Ce que disent les données
Selon les informations disponibles, ces passages maritimes constituent la deuxième artère mondiale pour l'acheminement d'énergies après l'Ormuz : environ 10 à 12 % du commerce mondial transite annuellement par ces zones. Les analystes notent par ailleurs que le port saoudien de Yanbu absorberait désormais plus de 70 % des exportations de brut du royaume, tandis que la société Kpler rapporte qu'un seul pétrolier a franchi le détroit d'Ormuz le 23 juillet, un niveau très bas depuis le mois de mai.
Les risques concrets pour les prix
Les spécialistes du marché estiment que la fermeture effective ou l'obstruction durable du Bab el-Mandeb créerait une nouvelle pression haussière sur les prix pétroliers. En pratique, une telle rupture des lignes maritimes forcerait des détours logistiques longs et coûteux, réduirait l'offre disponible sur les marchés spot et renforcerait l'incertitude des traders — des facteurs propices à une hausse des cours sur un marché déjà tendu.
Analyse d'expert
« La reprise des attaques navales par les Houthis et le blocus effectif du détroit de Bab el-Mandeb constituent assurément l'un de ces facteurs », a déclaré Richard Bronze, expert du cabinet Energy Aspects.
Cette appréciation illustre le mécanisme : un choc d'offre géopolitique suffit souvent à provoquer des mouvements importants sur les marchés, même si l'impact immédiat sur la consommation française dépend ensuite des capacités de stockage, des positions des raffineurs et des interventions éventuelles des États et des banques centrales.
Conséquences pour la France et les consommateurs
Pour le consommateur français, une montée des cours mondiaux se traduit généralement, avec un délai variable, par une hausse des prix à la pompe et des coûts de production pour les secteurs intensifs en énergie. L'ampleur de l'effet dépendra de la durée du blocage, de la réaction des producteurs (notamment l'OPEP) et des mesures de la France et de l'Union européenne pour atténuer l'effet prix (stocks stratégiques, réaffectation des approvisionnements, etc.).

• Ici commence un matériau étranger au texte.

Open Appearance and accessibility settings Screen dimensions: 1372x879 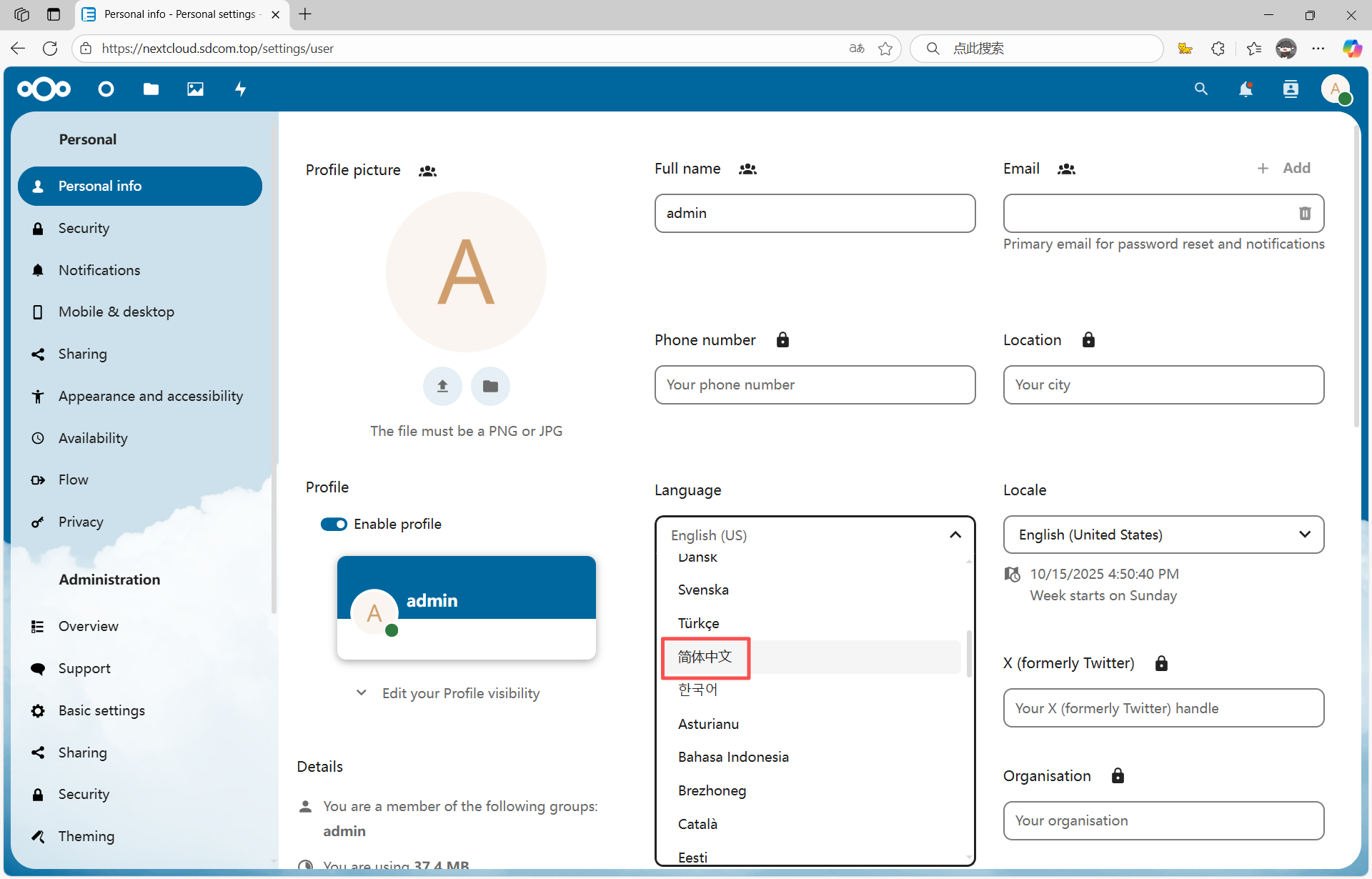150,396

- Point d'attention : la fermeture prolongée du Bab el-Mandeb augmenterait sensiblement le fret et l'assurance, alourdissant le coût final du pétrole importé.
- Facteur amplificateur : l'indisponibilité de l'Ormuz et d'autres routes renforce la sensibilité du marché à tout nouvel incident.

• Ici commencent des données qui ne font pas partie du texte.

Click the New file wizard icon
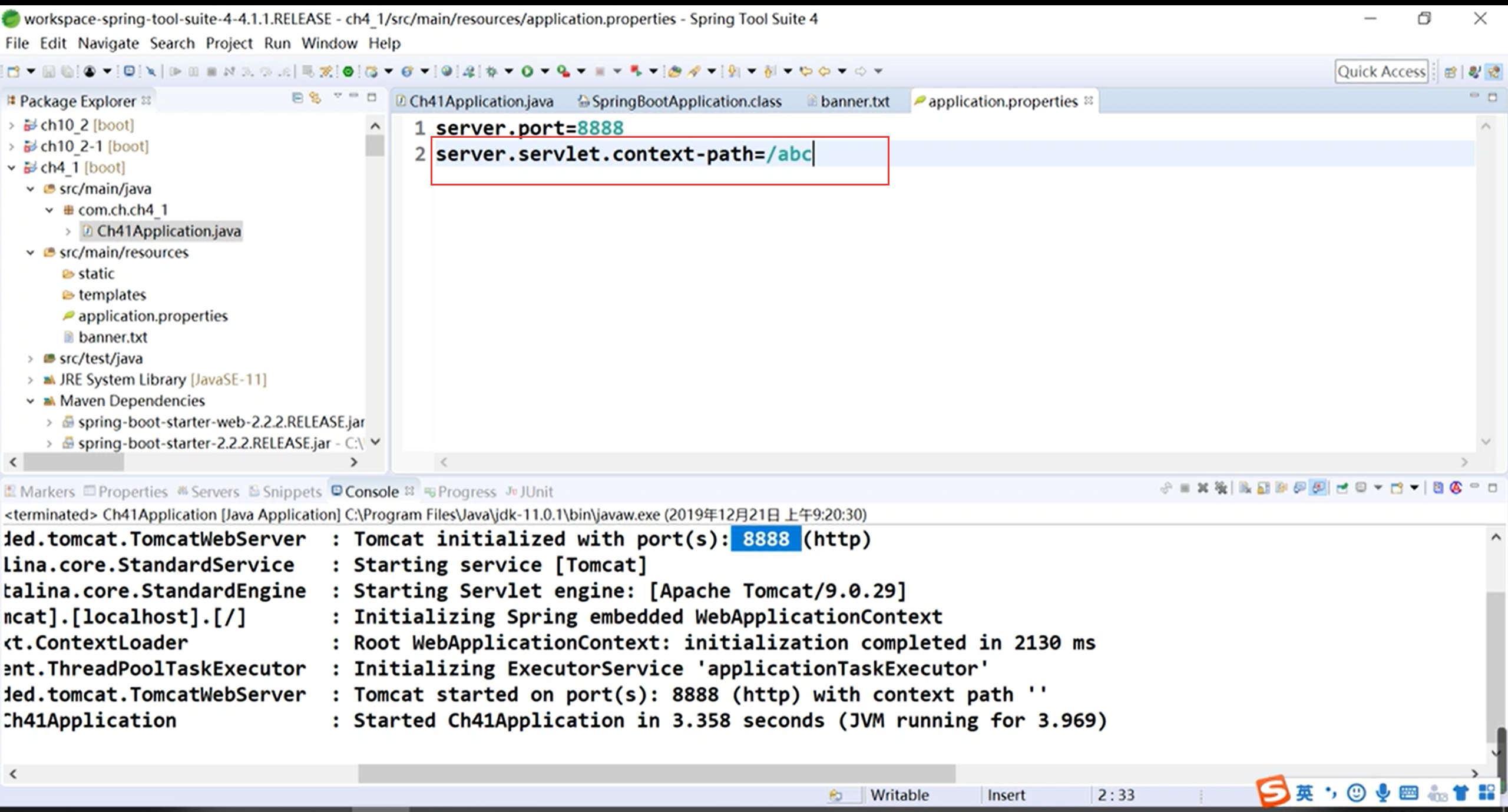 pyautogui.click(x=13, y=71)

- Variable clé : la capacité des acteurs internationaux à assurer la sécurité maritime et à trouver des corridors alternatifs.
Tableau synthétique
| Élément | Chiffre/clément |
|---|---|
| Part du commerce mondial transitant par Suez/mer Rouge/Bab el-Mandeb | 10–12 % |
| Port de Yanbu – part des exportations saoudiennes | >70 % |
| Pétroliers traversant l'Ormuz le 23 juillet (Kpler) | 1 |
Au final, le scénario à surveiller est simple : si les Houthis parviennent à entraver durablement le trafic dans le détroit de Bab el-Mandeb, le monde pourrait assister à une nouvelle poussée significative des prix du pétrole, avec des répercussions directes sur la facture énergétique des ménages et des entreprises en France. Les prochaines décisions diplomatiques et militaires dans la région, ainsi que les réactions des acteurs de marché, détermineront l'ampleur et la durée de cette menace.